After World War II, countless veterans came back to America and many found it difficult to readjust to civilian life.

They searched for the adventure and adrenaline rush associated with life at war that had now left them.   Civilian life felt too monotonous for some men who also craved feelings of excitement and danger.

Others sought the close bonds and camaraderie found between men in military service, particularly amongst tight-knit groups such as bomber crews and the like.

Furthermore, certain men sought an escape from their horrifying war memories and experiences that haunted them.

Thus, motorcycling emerged as a substitute for wartime experiences such as adventure, excitement, danger and camaraderie.
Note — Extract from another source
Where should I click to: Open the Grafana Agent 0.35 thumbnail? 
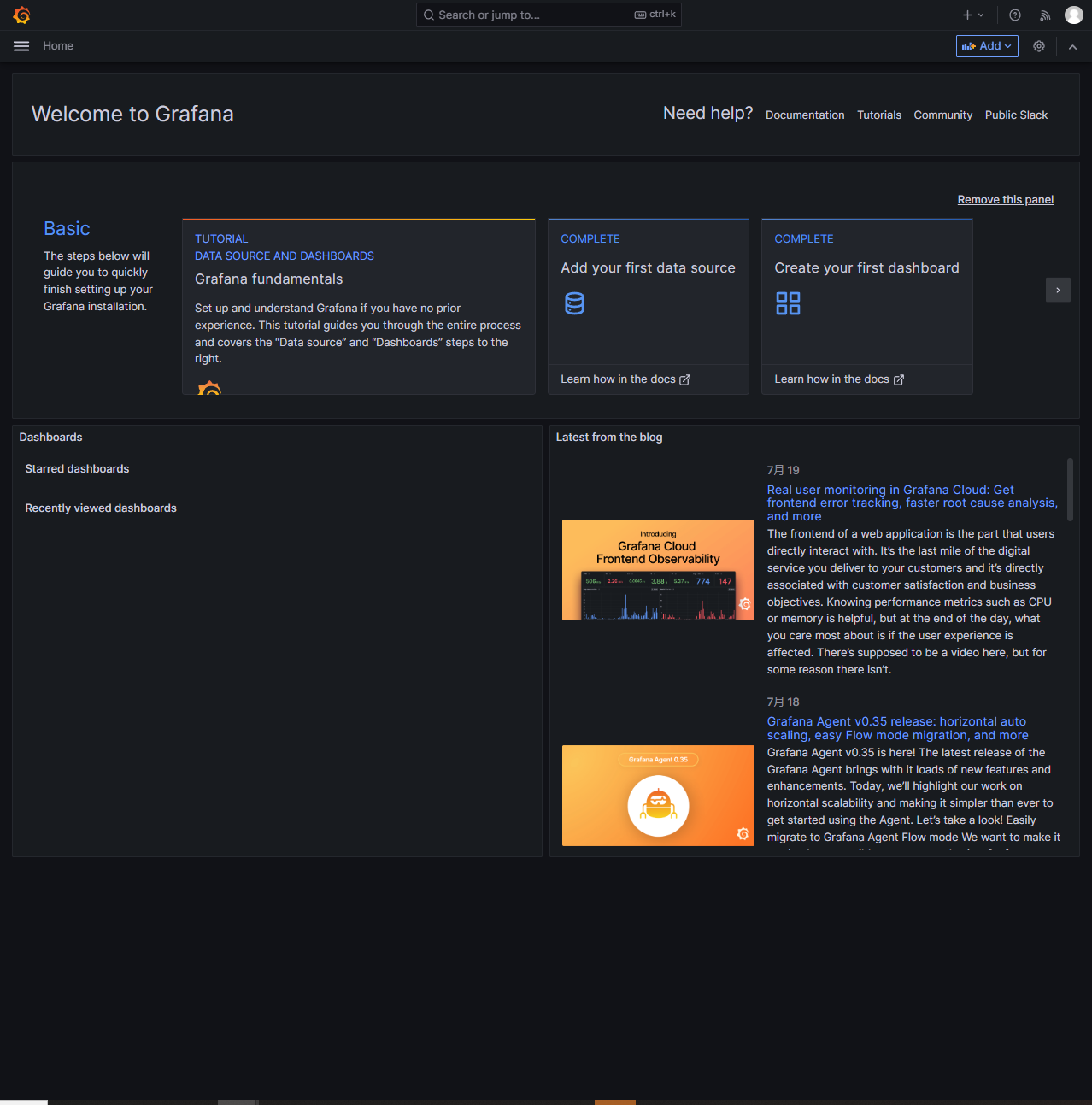(x=658, y=796)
Men who had been a part of the motorcycling world before the war were now joined by thousands of new members, and the popularity of motorcycling grew dramatically in the US after World War II.

Throughout the 1930s, Hollister, California hosted an annual Fourth of July Gypsy Tour event.  Gypsy Tours were American Motorcyclist Association (AMA) sanctioned racing events that took place all over America and were considered to be the best place for motorcyclists to converge.  The annual event consisted of motorcycle races, social activities, and lots of partying. 

In Hollister, the event and the motorcyclists were very welcome.  Especially because Hollister was a very small town, with only about 4,500 people, the rally became a major event in its annual calender as well as an important part of the town's economy.  Due to World War II, the rally was canceled, but the event organized for 1947 was the revival of the Gypsy Tour in Hollister.

On July 3, 1947, the festivities in Hollister began.  But as previously mentioned, the popularity of motorcycles grew dramatically and this rise in popularity caused one of the main problems of this event: massive attendance.  Around 4,000 motorcyclists descended on Hollister, almost doubling the population of the small town.  They came from all over the United States, even from as far away as Connecticut and Florida.  Motorcycle groups in attendance included the Pissed Off Bastards of Bloomington, the Boozefighters, the Market Street Commandos and the Galloping Goose Motorcycle Club.  Approximately ten percent of attendees were women.

The town was completely unprepared for the number of people that arrived.  The large attendance was unexpected since not nearly as many people had come in previous years.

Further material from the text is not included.